## Your goal
Show each line of the entries below in which the word "Przejdź" appears.
**** Data for the task ****
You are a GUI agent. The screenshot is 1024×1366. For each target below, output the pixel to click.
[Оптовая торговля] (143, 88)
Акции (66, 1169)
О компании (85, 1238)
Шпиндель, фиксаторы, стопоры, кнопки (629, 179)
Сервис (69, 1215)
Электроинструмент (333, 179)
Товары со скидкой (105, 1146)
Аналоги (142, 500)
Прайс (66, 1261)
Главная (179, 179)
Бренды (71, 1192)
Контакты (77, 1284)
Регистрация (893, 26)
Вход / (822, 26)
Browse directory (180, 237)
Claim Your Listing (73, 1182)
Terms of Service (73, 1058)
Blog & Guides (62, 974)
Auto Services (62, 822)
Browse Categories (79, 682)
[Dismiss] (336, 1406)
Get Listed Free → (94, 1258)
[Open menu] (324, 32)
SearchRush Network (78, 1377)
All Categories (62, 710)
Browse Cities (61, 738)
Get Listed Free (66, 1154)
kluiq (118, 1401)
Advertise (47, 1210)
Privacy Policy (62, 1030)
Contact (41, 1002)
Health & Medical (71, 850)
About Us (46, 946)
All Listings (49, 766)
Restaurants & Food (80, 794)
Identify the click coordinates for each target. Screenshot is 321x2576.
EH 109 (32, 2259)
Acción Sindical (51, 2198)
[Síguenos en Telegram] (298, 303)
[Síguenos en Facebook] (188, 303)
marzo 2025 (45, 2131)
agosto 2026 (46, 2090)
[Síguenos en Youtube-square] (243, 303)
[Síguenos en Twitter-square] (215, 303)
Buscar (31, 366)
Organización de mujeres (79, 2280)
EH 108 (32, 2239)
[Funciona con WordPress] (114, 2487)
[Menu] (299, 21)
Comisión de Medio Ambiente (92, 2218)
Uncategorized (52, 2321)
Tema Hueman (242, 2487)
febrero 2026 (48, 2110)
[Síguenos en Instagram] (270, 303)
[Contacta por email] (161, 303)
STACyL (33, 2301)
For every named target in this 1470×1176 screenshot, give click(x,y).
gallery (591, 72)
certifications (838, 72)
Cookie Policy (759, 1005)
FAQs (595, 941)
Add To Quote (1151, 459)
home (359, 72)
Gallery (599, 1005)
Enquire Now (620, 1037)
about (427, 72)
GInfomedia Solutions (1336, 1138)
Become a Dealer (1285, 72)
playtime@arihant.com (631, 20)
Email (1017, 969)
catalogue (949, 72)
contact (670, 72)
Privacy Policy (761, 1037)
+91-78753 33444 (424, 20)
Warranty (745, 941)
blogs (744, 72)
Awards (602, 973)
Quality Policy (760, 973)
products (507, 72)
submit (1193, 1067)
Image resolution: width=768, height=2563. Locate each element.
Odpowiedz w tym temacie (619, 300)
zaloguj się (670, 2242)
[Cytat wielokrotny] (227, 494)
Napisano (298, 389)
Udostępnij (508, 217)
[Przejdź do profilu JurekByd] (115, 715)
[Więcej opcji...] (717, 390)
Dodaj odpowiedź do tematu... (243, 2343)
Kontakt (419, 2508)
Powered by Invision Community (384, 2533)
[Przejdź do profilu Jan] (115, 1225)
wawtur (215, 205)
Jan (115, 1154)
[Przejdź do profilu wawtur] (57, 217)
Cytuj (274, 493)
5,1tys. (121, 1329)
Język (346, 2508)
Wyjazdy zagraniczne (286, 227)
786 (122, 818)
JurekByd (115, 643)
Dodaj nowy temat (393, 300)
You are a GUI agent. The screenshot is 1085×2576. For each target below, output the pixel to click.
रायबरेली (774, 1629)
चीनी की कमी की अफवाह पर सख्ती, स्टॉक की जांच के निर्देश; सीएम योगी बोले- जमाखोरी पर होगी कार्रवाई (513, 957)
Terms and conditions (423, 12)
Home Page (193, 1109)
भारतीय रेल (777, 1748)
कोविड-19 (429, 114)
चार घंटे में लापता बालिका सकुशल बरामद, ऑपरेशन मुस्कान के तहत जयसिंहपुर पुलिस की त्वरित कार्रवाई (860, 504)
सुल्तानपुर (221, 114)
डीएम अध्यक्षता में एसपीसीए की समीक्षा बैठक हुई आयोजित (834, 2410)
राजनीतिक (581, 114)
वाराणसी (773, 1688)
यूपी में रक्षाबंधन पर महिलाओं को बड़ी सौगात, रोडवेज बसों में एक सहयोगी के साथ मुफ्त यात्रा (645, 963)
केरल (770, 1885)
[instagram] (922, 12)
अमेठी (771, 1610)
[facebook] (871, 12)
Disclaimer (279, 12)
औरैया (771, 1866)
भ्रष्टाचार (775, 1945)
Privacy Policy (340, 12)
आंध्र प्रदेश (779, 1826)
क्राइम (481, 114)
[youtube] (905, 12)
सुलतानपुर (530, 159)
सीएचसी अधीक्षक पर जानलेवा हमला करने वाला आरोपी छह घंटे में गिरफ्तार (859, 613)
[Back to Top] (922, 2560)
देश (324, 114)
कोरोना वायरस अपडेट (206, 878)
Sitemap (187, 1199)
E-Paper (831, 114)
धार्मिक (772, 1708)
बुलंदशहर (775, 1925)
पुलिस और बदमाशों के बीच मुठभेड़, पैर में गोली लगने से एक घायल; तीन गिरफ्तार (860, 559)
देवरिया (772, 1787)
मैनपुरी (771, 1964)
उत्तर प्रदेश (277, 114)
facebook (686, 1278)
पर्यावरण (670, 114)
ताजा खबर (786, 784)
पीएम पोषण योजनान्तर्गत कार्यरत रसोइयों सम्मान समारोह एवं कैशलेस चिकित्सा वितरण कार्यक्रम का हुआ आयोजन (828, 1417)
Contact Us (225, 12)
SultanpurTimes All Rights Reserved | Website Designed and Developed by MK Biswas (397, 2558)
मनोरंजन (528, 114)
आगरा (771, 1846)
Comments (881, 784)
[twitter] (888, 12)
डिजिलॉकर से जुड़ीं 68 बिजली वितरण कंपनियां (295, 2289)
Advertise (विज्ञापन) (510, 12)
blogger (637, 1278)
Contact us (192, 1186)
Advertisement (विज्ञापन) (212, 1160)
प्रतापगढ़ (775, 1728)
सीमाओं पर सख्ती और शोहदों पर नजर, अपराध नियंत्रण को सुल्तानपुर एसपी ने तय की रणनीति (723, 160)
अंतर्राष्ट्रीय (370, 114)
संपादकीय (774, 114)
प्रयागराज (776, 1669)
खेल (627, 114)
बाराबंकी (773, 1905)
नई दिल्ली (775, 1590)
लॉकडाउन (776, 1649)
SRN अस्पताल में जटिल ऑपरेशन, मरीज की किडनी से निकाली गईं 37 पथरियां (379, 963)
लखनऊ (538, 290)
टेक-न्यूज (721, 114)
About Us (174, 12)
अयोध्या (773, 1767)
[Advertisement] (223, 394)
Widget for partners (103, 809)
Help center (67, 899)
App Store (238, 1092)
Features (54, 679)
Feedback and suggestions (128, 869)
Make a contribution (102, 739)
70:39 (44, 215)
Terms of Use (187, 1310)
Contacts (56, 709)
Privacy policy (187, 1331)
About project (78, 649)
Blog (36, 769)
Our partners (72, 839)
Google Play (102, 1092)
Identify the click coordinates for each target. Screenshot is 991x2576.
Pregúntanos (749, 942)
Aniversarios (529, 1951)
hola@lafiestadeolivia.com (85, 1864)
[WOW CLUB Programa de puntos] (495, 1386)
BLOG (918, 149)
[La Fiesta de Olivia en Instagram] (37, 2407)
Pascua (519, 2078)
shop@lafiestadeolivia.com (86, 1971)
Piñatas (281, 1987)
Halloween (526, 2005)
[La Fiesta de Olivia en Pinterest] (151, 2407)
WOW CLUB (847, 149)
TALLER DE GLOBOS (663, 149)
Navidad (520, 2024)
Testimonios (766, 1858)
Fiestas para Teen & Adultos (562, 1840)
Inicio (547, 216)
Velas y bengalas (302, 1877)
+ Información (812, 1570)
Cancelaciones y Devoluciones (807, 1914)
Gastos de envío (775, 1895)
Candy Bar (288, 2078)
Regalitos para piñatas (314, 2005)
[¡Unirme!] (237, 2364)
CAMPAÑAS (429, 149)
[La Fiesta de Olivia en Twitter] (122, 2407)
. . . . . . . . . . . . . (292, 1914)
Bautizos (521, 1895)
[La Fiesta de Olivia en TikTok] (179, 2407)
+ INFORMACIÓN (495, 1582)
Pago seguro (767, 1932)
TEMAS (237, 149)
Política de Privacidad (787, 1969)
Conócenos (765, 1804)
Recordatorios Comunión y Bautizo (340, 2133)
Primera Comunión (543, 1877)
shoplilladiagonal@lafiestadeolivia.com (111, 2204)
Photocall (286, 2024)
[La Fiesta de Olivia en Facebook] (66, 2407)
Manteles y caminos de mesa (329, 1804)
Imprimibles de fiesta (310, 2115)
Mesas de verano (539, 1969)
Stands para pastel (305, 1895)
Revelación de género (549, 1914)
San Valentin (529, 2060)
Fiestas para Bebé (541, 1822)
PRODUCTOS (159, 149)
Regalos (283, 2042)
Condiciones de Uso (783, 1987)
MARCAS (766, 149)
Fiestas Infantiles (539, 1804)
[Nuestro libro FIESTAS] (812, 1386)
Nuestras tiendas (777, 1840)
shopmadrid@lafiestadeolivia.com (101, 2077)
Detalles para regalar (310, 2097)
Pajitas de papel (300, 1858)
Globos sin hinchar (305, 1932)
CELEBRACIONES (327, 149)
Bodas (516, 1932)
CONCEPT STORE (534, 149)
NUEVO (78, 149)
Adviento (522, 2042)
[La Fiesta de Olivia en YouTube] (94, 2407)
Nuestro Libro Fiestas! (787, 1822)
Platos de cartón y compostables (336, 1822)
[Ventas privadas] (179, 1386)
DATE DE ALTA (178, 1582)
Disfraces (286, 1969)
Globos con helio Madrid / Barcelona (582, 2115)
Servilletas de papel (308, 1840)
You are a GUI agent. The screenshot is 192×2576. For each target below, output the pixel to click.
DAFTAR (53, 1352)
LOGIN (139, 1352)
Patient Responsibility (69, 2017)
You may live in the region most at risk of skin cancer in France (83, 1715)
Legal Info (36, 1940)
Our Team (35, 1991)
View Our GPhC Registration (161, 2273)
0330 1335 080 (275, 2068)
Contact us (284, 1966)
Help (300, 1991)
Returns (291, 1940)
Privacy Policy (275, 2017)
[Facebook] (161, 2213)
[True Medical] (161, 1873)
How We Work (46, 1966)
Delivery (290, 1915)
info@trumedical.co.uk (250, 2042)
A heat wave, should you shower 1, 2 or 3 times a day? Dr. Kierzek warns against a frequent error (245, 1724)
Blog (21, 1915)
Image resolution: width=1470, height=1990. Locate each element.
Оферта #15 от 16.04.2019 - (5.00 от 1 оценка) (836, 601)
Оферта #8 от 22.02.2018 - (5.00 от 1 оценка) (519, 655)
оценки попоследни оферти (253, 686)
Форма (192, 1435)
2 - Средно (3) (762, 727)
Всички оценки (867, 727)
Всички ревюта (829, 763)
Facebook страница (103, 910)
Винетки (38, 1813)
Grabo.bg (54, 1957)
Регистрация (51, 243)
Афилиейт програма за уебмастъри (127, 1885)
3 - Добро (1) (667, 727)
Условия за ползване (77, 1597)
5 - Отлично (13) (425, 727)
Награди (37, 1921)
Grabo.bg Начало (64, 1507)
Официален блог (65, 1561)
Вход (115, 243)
****
## Answer space
[Przejdź do profilu JurekByd] (115, 715)
[Przejdź do profilu Jan] (115, 1225)
[Przejdź do profilu wawtur] (57, 217)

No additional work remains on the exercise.